A controversial Swiss law prohibiting Islamic dress has been used to fine a Muslim convert and a businessman, who protested the ban.
The rule, which came into effect in Ticino on Friday, was voted in by referendum and outlaws face-covering headgear.
Nora Illi and Rachid Nekkaz, who are prominent campaigners for the rights of Muslims, walked in the streets of Locarno in full Islamic dress soon after the rule was introduced.
They were stopped by police officers, who fined Mr Nekkaz, a French-Algerian national, £180 (CHF230). Ms Illi, from Zurich, who converted to Islam when she was 19, will receive a penalty of up to £7,700 (CHF10,000).

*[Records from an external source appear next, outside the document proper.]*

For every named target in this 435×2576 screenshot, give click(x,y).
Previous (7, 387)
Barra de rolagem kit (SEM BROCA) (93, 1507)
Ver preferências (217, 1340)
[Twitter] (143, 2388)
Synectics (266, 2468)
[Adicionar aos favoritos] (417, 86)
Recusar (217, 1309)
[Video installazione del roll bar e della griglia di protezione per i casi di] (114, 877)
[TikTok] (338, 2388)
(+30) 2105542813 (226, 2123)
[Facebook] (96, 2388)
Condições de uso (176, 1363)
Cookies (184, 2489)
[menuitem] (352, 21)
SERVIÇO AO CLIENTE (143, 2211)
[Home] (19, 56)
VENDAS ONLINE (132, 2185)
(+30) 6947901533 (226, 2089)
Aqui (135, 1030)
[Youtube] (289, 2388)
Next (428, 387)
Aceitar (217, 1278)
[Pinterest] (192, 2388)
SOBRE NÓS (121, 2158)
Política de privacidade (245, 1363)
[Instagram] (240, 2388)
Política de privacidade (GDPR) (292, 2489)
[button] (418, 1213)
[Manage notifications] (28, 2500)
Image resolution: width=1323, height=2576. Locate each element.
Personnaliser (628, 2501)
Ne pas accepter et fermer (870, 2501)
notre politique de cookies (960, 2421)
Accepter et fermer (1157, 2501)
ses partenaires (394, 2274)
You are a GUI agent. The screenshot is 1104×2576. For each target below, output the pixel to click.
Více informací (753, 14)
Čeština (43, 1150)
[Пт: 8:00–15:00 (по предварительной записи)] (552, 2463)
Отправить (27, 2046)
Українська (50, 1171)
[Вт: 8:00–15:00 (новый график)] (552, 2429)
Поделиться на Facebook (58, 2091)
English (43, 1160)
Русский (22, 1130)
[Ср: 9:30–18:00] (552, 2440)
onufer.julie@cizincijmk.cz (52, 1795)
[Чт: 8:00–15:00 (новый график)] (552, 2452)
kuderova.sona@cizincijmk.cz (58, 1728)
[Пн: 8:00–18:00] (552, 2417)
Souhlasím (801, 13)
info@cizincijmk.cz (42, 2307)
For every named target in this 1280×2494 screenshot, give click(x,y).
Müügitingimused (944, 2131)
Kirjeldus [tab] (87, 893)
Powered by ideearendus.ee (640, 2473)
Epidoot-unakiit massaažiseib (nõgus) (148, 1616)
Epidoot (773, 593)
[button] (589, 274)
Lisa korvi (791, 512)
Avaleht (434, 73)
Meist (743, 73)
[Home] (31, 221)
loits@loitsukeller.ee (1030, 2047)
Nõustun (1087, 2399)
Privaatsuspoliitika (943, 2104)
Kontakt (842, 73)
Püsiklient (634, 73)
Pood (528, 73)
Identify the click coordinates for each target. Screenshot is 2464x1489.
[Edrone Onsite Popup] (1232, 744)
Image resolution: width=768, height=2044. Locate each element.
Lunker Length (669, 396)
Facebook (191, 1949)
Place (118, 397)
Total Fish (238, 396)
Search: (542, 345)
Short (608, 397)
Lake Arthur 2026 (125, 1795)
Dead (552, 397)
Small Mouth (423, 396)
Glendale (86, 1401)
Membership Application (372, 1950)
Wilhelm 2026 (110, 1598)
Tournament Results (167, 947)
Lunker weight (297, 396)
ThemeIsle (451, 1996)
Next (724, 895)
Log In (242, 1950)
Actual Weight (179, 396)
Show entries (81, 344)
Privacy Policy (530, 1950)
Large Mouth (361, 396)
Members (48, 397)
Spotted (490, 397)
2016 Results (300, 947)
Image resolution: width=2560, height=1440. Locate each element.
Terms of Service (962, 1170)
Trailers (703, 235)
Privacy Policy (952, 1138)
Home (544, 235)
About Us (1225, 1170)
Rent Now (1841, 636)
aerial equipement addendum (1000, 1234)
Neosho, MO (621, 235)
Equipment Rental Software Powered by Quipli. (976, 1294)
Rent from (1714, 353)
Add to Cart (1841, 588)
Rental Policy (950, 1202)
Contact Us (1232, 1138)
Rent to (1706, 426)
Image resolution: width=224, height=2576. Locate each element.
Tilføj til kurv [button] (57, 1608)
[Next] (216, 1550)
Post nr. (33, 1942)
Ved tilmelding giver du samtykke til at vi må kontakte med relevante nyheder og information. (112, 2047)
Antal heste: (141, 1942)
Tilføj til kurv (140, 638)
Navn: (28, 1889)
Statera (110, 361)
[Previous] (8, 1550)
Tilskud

In 2011, Mr Nekkaz set up a million euro fund to help women all over the world who chose to wear a veil or burka where it is not allowed.
As the protest was being carried out by Ms Illi and Mr Nekkaz, local government officials collected signatures calling for a nationwide ban on the burka.
The law, which began as a people’s initiative, received 65 per cent of the vote in Ticino in 2013. The majority of Ticino are Roman Catholic.
It was approved by the local government in November, after the country’s Parliament ruled it did not contradict Swiss federal law.
Georgio Ghiringhelli, who drew up the proposal said the ruling would send a message to “Islamic fundamentalists” who he claimed were in the country.
“Those who want to integrate are welcome, irrespective of their religion, but those who rebuff our values and aim to build a parallel society based on religious laws, and want to place it over our society, are not welcome," he said.